-- begin Records for this exercise --

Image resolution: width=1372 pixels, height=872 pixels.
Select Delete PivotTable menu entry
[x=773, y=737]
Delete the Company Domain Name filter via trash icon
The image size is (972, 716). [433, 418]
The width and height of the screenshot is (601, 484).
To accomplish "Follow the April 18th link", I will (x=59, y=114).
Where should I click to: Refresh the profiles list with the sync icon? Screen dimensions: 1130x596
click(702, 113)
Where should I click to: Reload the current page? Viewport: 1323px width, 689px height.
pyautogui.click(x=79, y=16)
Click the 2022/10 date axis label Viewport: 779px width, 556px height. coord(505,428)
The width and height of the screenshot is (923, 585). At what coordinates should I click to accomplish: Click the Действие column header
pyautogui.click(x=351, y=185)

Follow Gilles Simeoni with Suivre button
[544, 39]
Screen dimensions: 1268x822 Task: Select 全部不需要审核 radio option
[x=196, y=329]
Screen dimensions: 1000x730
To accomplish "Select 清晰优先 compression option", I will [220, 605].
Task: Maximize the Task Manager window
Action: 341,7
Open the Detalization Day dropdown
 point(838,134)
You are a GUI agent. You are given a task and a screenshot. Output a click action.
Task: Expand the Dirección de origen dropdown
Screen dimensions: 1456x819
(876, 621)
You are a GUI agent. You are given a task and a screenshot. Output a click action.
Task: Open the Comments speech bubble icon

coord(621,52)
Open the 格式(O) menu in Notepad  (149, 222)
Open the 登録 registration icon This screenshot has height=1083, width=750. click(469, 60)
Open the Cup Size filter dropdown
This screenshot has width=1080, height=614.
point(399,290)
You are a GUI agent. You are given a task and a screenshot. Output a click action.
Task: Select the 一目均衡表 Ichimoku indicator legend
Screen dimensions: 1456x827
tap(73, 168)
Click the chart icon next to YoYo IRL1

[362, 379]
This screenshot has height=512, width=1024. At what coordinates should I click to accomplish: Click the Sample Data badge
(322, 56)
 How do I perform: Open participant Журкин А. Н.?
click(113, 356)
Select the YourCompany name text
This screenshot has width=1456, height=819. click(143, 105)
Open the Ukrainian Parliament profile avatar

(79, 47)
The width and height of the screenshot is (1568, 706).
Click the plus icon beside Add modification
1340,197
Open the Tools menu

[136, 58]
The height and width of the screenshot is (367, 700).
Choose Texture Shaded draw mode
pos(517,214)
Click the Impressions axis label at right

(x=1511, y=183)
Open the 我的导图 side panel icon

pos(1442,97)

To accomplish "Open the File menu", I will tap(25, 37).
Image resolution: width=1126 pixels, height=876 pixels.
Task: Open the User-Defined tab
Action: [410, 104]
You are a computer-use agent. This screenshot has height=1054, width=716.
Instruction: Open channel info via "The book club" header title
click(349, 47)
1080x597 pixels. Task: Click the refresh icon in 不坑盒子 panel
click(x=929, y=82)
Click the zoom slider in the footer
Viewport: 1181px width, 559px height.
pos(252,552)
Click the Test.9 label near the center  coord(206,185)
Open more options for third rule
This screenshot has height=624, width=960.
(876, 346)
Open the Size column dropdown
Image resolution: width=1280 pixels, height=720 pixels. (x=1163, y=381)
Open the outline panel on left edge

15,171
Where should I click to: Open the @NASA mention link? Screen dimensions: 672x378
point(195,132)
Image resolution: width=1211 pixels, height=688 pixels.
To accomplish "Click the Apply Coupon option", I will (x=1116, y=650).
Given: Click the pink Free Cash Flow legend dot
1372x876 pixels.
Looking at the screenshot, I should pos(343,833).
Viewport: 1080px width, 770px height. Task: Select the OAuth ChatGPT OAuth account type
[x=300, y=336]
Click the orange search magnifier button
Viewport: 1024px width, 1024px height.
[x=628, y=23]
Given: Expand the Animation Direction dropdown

-- end Records for this exercise --

## [Given exercise]
Write out the rows starting with the line that contains "This screenshot has height=512, width=1024." and going on through the line that contains "Action: [410, 104]", copying each one exactly.

## [Task solution]
This screenshot has height=512, width=1024. At what coordinates should I click to accomplish: Click the Sample Data badge
(322, 56)
 How do I perform: Open participant Журкин А. Н.?
click(113, 356)
Select the YourCompany name text
This screenshot has width=1456, height=819. click(143, 105)
Open the Ukrainian Parliament profile avatar

(79, 47)
The width and height of the screenshot is (1568, 706).
Click the plus icon beside Add modification
1340,197
Open the Tools menu

[136, 58]
The height and width of the screenshot is (367, 700).
Choose Texture Shaded draw mode
pos(517,214)
Click the Impressions axis label at right

(x=1511, y=183)
Open the 我的导图 side panel icon

pos(1442,97)

To accomplish "Open the File menu", I will tap(25, 37).
Image resolution: width=1126 pixels, height=876 pixels.
Task: Open the User-Defined tab
Action: [410, 104]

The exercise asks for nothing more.